Я пересёк поляну, ступая по траве, как по мягкому ковру. У самого края стоял большой дуб. Я остановился, размышляя, и оглядел поляну в поисках дороги – тропинка, по которой я сюда дошёл, затерялась в зарослях. Чего я здесь делаю? Я повернулся к дубу в надежде всё-таки отыскать путь.
Под дубом, на пне, сидел дед.
Он был какой-то ненастоящий. Седую бороду теребил лёгкий ветерок. Одетый в свободную рубаху из грубой материи и синие джинсы, он сидел на пне и ехидно улыбался.
Тут же вспомнились слова Андрея: «Ничему не удивляйся!» Взяв себя в руки, я ляпнул:
– Здрасьте!
Дед хихикнул, и, сощурившись, спросил:
– Ищешь кого, милок?
Вылитый старичок-боровичок.
– Да, мне сказали, здесь дед Савелий живёт. Не вы ли?
– Он самый.
Я почему-то ожидал, что дед начнёт спрашивать, что, да как, кто послал. Но он молчал, глядя куда-то мимо меня. Сидел и попросту молчал. И мои слова куда-то делись – голова была абсолютно пуста. С трудом преодолев скованность, я спросил:
– Вот хорошо, что я вас нашёл! А то, знаете, чуть не заблудился. Дедушка Савелий, а где же вы живёте?
– А прямо здесь и живу.
– Что, в лесу? Мне сказали, что где-то здесь есть хутор.
– Ну-ка, поворотись!
Я обернулся.
Большую часть поляны занимал двор с рубленой избой. Высокая остроконечная крыша, покрытая красной черепицей, делала дом приземистым. Затейливый водосток в виде раскрытых пастей драконов, как это было ни странно, гармонировал строению. Немного нелепо выглядел сарай, прилепившийся на заднем плане. У сарая была сложена поленница. Забор из одних прожилин стоял только с «передней» стороны, со стороны же леса его не было вовсе. Напротив сарая был ещё погреб – я определил его по конструкции в виде двери и насыпного холма. Туалета, обычного для деревенских построек, я не заметил. Посреди двора стоял настоящий турник (!), который уж совсем не вязался со всем этим.

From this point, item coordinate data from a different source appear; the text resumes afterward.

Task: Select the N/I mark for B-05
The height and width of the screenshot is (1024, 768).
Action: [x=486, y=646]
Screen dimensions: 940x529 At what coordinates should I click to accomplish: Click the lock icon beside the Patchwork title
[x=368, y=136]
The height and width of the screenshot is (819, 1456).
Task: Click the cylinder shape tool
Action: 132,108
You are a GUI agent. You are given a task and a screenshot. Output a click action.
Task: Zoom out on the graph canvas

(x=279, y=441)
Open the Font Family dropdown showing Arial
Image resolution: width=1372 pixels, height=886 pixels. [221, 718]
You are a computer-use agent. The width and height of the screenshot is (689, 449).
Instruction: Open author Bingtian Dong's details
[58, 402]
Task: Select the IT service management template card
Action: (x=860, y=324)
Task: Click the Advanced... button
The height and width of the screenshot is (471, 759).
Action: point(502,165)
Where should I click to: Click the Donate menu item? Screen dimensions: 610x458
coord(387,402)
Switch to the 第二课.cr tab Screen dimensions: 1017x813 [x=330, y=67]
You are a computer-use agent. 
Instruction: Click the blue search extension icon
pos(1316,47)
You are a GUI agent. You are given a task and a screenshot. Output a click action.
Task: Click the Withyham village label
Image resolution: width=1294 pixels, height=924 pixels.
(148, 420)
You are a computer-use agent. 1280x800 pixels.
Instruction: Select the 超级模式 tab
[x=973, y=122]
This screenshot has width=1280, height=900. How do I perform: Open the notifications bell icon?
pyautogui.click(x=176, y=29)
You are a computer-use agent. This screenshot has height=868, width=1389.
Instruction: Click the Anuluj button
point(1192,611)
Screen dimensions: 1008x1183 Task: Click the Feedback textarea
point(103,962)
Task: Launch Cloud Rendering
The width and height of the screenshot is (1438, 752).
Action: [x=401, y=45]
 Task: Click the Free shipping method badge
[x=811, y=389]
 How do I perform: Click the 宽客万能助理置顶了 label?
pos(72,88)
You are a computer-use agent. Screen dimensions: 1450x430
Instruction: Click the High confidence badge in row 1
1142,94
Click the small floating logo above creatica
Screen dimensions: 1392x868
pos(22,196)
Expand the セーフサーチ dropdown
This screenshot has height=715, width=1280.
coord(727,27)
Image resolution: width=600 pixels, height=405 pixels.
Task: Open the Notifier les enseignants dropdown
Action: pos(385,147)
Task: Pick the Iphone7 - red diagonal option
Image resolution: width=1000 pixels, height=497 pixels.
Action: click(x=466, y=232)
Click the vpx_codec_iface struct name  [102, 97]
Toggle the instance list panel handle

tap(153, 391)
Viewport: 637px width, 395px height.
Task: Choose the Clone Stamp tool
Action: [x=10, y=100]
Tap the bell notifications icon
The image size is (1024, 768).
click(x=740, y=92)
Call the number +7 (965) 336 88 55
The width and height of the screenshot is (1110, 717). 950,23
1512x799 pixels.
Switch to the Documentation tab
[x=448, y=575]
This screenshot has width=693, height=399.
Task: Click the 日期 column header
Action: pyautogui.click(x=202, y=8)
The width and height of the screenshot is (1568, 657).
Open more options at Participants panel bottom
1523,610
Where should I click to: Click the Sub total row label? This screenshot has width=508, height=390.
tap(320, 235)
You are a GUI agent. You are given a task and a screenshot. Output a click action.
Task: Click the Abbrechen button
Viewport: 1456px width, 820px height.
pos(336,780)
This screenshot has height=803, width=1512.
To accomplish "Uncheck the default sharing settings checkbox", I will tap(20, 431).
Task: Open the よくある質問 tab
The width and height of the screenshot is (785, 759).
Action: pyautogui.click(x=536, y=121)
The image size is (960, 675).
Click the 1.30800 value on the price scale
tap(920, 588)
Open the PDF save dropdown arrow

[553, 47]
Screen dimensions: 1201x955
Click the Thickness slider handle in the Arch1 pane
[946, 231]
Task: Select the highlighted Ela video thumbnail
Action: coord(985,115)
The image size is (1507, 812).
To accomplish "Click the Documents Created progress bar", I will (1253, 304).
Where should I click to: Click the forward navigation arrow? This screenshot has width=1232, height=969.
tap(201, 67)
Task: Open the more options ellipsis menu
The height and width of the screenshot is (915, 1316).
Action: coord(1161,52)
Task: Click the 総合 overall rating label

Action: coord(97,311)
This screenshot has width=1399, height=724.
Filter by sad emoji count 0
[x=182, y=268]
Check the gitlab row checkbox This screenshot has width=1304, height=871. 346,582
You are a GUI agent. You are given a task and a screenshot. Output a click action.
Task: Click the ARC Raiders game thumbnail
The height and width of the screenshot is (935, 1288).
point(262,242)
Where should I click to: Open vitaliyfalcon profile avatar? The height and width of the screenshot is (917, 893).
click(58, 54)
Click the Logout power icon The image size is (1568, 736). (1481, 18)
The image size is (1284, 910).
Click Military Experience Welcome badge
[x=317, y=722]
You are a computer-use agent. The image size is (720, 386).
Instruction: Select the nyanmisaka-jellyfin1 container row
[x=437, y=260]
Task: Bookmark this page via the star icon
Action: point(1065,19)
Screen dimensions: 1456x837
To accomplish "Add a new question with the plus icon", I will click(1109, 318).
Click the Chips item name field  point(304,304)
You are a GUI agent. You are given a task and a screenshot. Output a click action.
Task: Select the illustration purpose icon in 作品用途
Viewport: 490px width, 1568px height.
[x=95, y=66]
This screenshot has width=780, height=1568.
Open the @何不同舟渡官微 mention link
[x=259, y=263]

«Избушка, избушка, стань к лесу задом!» Бред. Я повернулся к деду.
– Откуда это… взялось? – другого вопроса я не придумал.
– Туман в уме твоём, – ответил дед Савелий.
Я стоял, не понимая, о чём он говорит. На всякий случай я ещё раз обернулся – дом стоял на своём месте.
Дед смеялся надо мной.
– Разве всё, что ты видишь – реально? Ты просто уверен, что реально. Реально, потому что видишь, или видишь, потому что реально? Или потому что – уверен?
Вдруг он подпрыгнул, и, пройдясь колесом по траве, оказался под турником. Схватившись за перекладину, он сделал подъём, затем – переворот, другой и, соскочив, повернулся ко мне.
Я открыл рот. Передо мной стоял мужчина средних лет. Бицепсы натягивали материю рубахи, сильная шея была напряжена. Глубокие морщины на лице разгладились, а глаза стального цвета смотрели на меня открыто и свободно.
Тут, словно «спохватившись», дед Савелий сгорбился, и, кряхтя, оглянулся.
– Ну, милок, пойдём в избу. С дороги не грех и поужинать тебе, да.
«Нет, он просто издевается, этот чёртов дед. Ну конечно, это просто гипноз».
Тут и думать нечего. Я последовал за ним.
– Ты милок, верно, думаешь, что это всё – гипноз. Так? – он поднял топор, лежащий на крыльце, и с силой метнул его. Топор со свистом вонзился в колоду, стоящую на другом конце двора, расколов её надвое.
– Так… – нерешительно протянул я.
– Нет. Ты ошибся. Хочешь ли узнать, что это?
– Да нет уж. К чему мне эти фокусы? Что мне с них? – осторожно ответил я.
«Дед» медлил, взявшись за ручку двери. Потом обернулся, опять хитро сощурившись. Голос его стал ясным и каким-то иным. Он вдруг совершенно отчётливо произнёс:
– Не будь слабым, Коля. Разве не за этим ты пришёл сюда? Ты ведь от слабости хочешь избавиться?
Он был прав. Я всегда это знал. Я знал, что ищу здесь силу.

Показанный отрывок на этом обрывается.